Mozilla says 271 vulnerabilities found by Mythos and "almost no false positives"

https://arstechnica.com/information-technology/2026/05/mozilla-says-271-vulnerabilities-found-by-mythos-have-almost-no-false-positives/

72•epistasis•3h ago

Comments

lschueller•3h ago

Let's see, how this will improve the daily soc work. I still don't see, what's the big difference between Mythos and Opus, security wise. I'm confident, that this kind of vul detection is a long-term improvement. But does specifically Mythos makes such a big difference to "normal" models? I would love to see, what's the actual difference.

JoshTriplett•3h ago

Among other things, Mythos seems better at "let me find, weaponize, and stack vulnerabilities until I get end-to-end from untrusted content to root", rather than just finding one thing in a specific identified area.

mccr8•1h ago

Quantifying the abilities of an LLM is a hard research problem, so I'm not sure if I can describe it in any great way, but Mythos did seem to be fairly clever about putting together things from different domains to find problems.

For instance, in one of the included bugs (2022034) it figured out that a floating point value being sent over IPC could be modified by an attacker in such a way that it would be interpreted by the JS engine as an arbitrary pointer, due to the way the JS engine uses a clever representation of values called NaN-boxing. This is not beyond the realm of a human researcher to find, but it did nicely combine different domains of security.

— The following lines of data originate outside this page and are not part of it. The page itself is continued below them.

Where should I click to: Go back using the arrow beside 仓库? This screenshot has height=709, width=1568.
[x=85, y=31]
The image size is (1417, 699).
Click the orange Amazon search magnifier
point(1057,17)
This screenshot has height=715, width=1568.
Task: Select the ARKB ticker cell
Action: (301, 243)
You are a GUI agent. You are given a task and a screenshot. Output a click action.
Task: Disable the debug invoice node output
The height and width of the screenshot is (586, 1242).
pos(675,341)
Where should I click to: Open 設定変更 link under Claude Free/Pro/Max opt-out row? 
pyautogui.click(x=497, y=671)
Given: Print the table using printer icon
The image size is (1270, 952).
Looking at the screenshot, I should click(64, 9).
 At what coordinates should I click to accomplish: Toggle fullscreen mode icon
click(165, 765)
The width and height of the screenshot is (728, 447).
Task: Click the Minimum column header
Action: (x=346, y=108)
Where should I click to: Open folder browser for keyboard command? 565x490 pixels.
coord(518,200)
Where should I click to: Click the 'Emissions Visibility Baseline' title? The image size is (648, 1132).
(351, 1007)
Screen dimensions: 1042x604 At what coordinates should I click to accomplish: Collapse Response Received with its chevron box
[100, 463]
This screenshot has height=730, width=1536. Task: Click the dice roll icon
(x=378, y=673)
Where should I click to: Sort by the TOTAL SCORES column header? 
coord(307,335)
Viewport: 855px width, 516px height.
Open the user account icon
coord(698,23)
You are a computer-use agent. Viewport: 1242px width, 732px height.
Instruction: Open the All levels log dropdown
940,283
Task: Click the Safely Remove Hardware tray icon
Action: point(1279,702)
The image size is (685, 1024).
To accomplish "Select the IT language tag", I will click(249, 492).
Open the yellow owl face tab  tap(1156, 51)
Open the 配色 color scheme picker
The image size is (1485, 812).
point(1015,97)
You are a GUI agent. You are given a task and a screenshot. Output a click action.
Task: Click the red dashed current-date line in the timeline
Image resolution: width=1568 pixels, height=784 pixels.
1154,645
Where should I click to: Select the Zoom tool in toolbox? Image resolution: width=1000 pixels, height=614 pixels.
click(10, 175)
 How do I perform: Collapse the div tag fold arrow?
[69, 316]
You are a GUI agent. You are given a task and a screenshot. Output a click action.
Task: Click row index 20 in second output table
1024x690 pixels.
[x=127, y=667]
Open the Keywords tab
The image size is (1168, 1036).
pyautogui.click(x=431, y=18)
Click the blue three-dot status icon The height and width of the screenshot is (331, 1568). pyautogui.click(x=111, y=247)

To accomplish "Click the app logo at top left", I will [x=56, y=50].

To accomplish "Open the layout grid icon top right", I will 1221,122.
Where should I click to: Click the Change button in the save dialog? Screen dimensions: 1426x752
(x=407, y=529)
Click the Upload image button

As the person responsible for accidentally introducing that security problem (and then fixing it after the Mythos report), while I am aware of NaN-boxing (despite not being a JS engine expert), I was focused more on the other more complex parts of this IPC deserialization code so I hadn't really thought about the potential problems in this context. It is just a floating point value, what could go wrong?

lschueller•57m ago

Okay, so far it makes sense to me. But is the deal with JS and floating point values, which isn't soemthing super special super rare stuff, only detected and identfied by Mythos while Opus wouldn't get to this point?

IainIreland•21m ago

There doesn't have to be a huge qualitative discontinuity between Opus and Mythos. It's just that Mythos has reached a threshold where it's finally smart enough that putting it in a loop and asking it to find bugs is suddenly really effective. Especially at the beginning, Mozilla wasn't doing anything particularly clever with prompts. Mythos is just smart enough that the hit rate on obvious prompts is high enough to matter. (Maybe you can get similar performance out of Opus 4.6 with really smart prompts, but AFAICT nobody had managed it until Mythos.)

input_sh•3h ago

Original source: https://news.ycombinator.com/item?id=48051079

It's better because it actually lists a sample of Bugzilla reports that were made public. This topic was discussed previously (36 comments two weeks ago: https://news.ycombinator.com/item?id=47885042), but the part about bug reports being made public is brand new.

ChrisArchitect•2h ago

[dupe] Discussion on source: https://news.ycombinator.com/item?id=48051079

MetaverseClub•2h ago

I'm curious about how did Mozilla do bug finding before Mythos? Did they use any non-AI bug finding tools?

mccr8•2h ago

The usual sorts of fuzzing and static analyses, using AddressSanitizer and ThreadSanitizer. Also, with a bug bounty program to try to encourage external researchers to report issues. (I work on Firefox security; also I fixed 2 of the bugs linked in the blog post.)

canucker2016•1h ago

Coverity (similar to lint) scans various open source software products for vulnerabilities.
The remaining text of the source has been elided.